DOCUMENT —
17La douleur est fondamentalement pour la diariste une expression de l’attente. Si elle permet au sujet de repousser les limites du soi, d’abolir le temps et l’espace, comme de le faire vivre dans un présent absolu, enfermé dans l’écriture diariste, elle ne se limite pas toutefois à l’expérience personnelle. Dans le Paris de la proche Libération, « la petite Marguerite » n’est pas seule. Elle fait partie de toutes les femmes plongées dans cette « attente de tous les temps, celle des femmes de tous les temps, de tous les lieux du monde : celle des hommes au retour de la guerre51 ». Autour d’elle, on trouve Mme Bordes, Mme Kats, les femmes des déportés, les volontaires STO rapatriées dans la honte et la peur, les gradées du « personnel gaulliste52 »… Mais au-delà, dans ce journal d’avril 1945, la douleur devient celle du peuple français durement éprouvé, selon elle, par les décisions de De Gaulle, ce général qui « n’attend plus rien, que la paix53 ». La diariste condamne son refus d’» intégrer la douleur du peuple dans la victoire, […] de peur d’affaiblir son rôle à lui54 ». Comme chef du Gouvernement provisoire, il veut, à l’entendre, tirer un trait sur les souffrances de la guerre, reléguer « "les jours des pleurs" » pour célébrer les « "jours de gloire" » et envisage, dès le 3 avril, d’organiser les élections municipales. Parce qu’il n’attend pas le retour des prisonniers de guerre et des déportés, « on le hait aussi, les femmes55 », ajoute-t-elle. Par ses choix politiques, De Gaulle nie la « force vive » du peuple dont il cherche à affaiblir le rôle historique : pour lui, conclut la rédactrice de Libres, « le deuil du peuple ne se porte pas56 ».

DONNÉES ENREGISTRÉES —
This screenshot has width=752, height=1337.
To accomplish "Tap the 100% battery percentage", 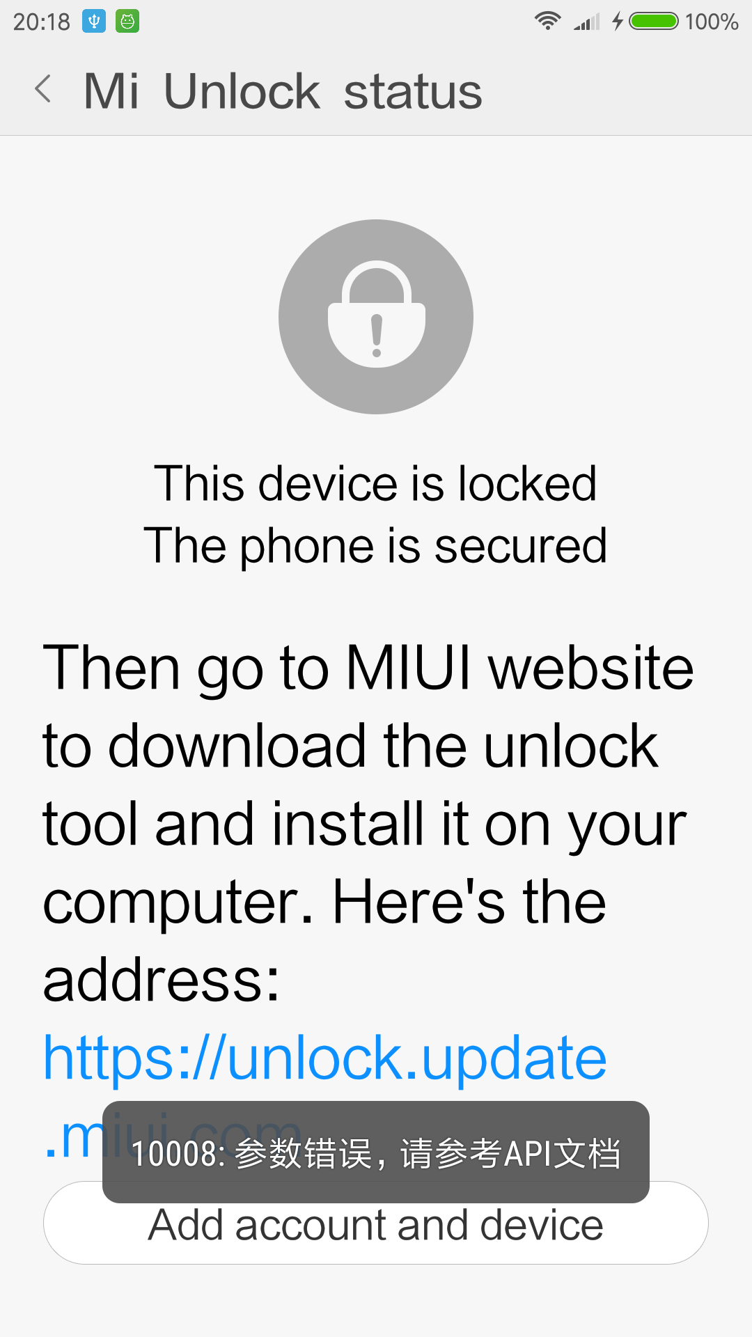I will [x=711, y=22].
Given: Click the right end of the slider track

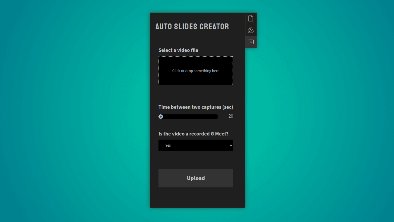Looking at the screenshot, I should (x=216, y=116).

CONSIGNE A —
Relevez dans le document toutes les personnes ou catégories de femmes qui se trouvent, d'après lui, autour de « la petite Marguerite ».
CONSIGNE B —
Résumez sous forme de liste le paragraphe du document qui commence par « La douleur est fondamentalement », en conservant ses faits principaux.
CONSIGNE C —
Poursuivez le document sur la douleur de la diariste à partir de sa dernière phrase.
Le listing n'entre pas en jeu ici.

RÉPONSE ATTENDUE A —
- Mme Bordes
- Mme Kats
- les femmes des déportés
- les volontaires STO rapatriées dans la honte et la peur
- les gradées du « personnel gaulliste »

RÉPONSE ATTENDUE B —
- Pour la diariste, la douleur exprime avant tout l'attente. Elle abolit le temps et l'espace, mais ne se limite pas à l'expérience personnelle.
- Dans le Paris de la proche Libération, « la petite Marguerite » partage l'attente de toutes les femmes qui espèrent le retour des hommes partis à la guerre.
- Autour d'elle se trouvent Mme Bordes, Mme Kats, les femmes des déportés, les volontaires STO rapatriées et les gradées du « personnel gaulliste ».
- Dans le journal d'avril 1945, la douleur devient celle du peuple français, éprouvé selon elle par les décisions de De Gaulle.
- Elle lui reproche de refuser d'intégrer cette douleur à la victoire, de vouloir célébrer les « jours de gloire » et d'envisager dès le 3 avril des élections municipales.
- Parce qu'il n'attend pas le retour des prisonniers et des déportés, les femmes le haïssent.
- Pour lui, conclut la rédactrice de Libres, « le deuil du peuple ne se porte pas ».

RÉPONSE ATTENDUE C —
18Ici, Duras s’accorde avec l’idée commune que faire son deuil permet d’en finir avec la douleur. Revendiqué et magnifié à titre collectif, en signe de dignité et en gage de reconnaissance, le deuil reste, on le sait, bien plus difficile à faire individuellement pour le sujet durassien. Dans cette œuvre, où tout personnage est mis au défi de surmonter une expérience traumatisante, il devient un enjeu personnel rarement relevé. Soit, à l’image de la Lol V. Stein du Ravissement, le sujet confronté à une « étrange omission de [l]a douleur57 » reproduit des conduites d’exclusion où se rejoue la perte originaire. Soit, à l’exemple de la Française d’Hiroshima mon amour, il entretient une douleur telle58 que le processus de deuil est différé ; lorsque l’abréaction se produit, retardée, elle conduit à une nouvelle séparation : la Française ne restera pas à Hiroshima.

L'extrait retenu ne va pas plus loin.